Мы проезжаем один из первых в городе частных магазинов, который называется незатейливо, вполне в советском стиле — «Кооператор». В нем продается еда — колбаса, мясо, яйца, молочка… без очереди, но сильно дороже, чем в госторговле. Впрочем, все равно покупают. Во-первых, госторговля реально задолбала простого советского человека, а здесь, хотя бы, продавцы не хамят. А во-вторых, люди чувствуют где-то на глубоко бессознательном уровне, что происходит странное и небывалое… люди не экономят, не сдерживаются — тратят, покупают, прогуливают и пропивают, будто знают о грядущих апокалиптических событиях, чувствуют, что экономить бессмысленно и даже вредно. Кто-то покупает подержанный «жигуль», а кто-то лишний килограмм копченой колбасы, потому что неизвестно, что будет завтра…
— У эстакады притормози, — говорю я.
«Ауди» останавливается у эстакады, и я выхожу наружу. Отсюда живописный вид на старый город, который очень любят местные художники. Их союзу мы время от времени помогаем — на кисти и краски, за что мне презентовали уже несколько картин. Старый город видно, как на ладони. Частный сектор и несколько улиц двухэтажных и трехэтажных домов, в которых сто лет назад жили дворяне, купцы и чиновники…
Хорошо видны и дымящиеся трубы заводов — пока все работает, пусть со скрипом и по инерции, но трубы дымят, а значит жизнь промышленного центра продолжается.
— Лишь бы не было войны… — вздыхает Боря каким-то своим невысказанным мыслям. А я говорю:
— Поехали домой.
Сегодня я ночую не на съемной квартире, но у себя дома. Большое достижение. Боря смотрит на меня с неодобрением, но спорить не решается.

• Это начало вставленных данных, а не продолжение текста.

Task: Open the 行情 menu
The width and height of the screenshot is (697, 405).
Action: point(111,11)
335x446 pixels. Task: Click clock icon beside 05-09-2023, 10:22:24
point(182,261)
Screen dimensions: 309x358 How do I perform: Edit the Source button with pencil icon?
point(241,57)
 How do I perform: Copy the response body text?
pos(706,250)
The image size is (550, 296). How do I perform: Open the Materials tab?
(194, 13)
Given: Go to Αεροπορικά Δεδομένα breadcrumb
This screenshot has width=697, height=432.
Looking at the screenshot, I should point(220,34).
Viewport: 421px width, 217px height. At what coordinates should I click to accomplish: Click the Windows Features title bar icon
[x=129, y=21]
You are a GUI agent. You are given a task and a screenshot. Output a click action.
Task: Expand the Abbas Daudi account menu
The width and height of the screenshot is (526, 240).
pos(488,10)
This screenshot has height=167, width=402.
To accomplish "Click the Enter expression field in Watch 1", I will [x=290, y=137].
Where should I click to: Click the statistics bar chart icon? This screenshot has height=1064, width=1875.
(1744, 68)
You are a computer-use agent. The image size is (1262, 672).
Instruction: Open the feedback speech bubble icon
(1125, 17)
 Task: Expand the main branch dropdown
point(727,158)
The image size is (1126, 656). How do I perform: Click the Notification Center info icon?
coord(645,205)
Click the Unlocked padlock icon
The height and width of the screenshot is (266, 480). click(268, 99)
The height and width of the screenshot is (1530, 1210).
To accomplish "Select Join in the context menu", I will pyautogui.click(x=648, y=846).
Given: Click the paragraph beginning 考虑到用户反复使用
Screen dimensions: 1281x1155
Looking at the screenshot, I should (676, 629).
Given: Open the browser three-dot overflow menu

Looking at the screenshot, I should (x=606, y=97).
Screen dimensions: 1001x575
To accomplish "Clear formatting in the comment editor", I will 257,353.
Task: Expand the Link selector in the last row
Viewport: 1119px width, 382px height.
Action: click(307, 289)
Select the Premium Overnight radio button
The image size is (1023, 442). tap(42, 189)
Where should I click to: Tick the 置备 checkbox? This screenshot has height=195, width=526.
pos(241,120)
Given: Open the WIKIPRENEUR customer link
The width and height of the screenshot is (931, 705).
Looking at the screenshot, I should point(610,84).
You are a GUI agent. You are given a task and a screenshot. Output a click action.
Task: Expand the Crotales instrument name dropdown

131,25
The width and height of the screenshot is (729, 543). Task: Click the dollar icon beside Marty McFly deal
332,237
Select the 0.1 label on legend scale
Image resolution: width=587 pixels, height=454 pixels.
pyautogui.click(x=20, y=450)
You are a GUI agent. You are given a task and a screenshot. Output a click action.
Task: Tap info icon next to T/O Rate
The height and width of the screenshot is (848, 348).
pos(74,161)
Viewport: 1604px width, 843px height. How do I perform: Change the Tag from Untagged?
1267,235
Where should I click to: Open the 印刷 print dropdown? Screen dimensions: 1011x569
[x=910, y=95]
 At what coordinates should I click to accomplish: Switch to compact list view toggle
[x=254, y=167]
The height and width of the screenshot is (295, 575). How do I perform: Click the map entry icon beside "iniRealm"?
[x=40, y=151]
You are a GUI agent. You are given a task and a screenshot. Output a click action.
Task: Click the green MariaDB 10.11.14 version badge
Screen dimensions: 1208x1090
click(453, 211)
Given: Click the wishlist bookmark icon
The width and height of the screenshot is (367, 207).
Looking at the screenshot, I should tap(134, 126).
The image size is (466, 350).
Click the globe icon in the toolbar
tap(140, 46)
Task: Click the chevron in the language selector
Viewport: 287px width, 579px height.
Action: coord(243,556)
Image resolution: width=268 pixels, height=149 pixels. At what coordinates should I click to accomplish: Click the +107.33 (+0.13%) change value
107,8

Мы едем домой…
На следующий день у нас срочное совещание.
— На девять ноль-ноль! — строго говорит мне по телефону Серега. — Явка строго обязательна!
— А если в девять тридцать приеду? — спрашиваю я язвительно.
— Лишим тринадцатой зарплаты! — Серега непреклонен и строг.
— Чего случилось-то? Хоть в двух словах скажи.
Серега меняет гнев на милость и снисходительно поясняет:
— У этого придурка… Ну, в смысле, у Никиты Сергеевича… неприятности! — выпаливает он.
Серега не любит директора водочного завода. Чувствует в нем чужака, пришельца из комсомольской номенклатуры, карьериста и приспособленца. Он, похоже, недалек от истины.
— Приезжай! — строго говорит он.
— Иди ты на… — начинаю говорить я и не успеваю закончить — в трубке длинные гудки.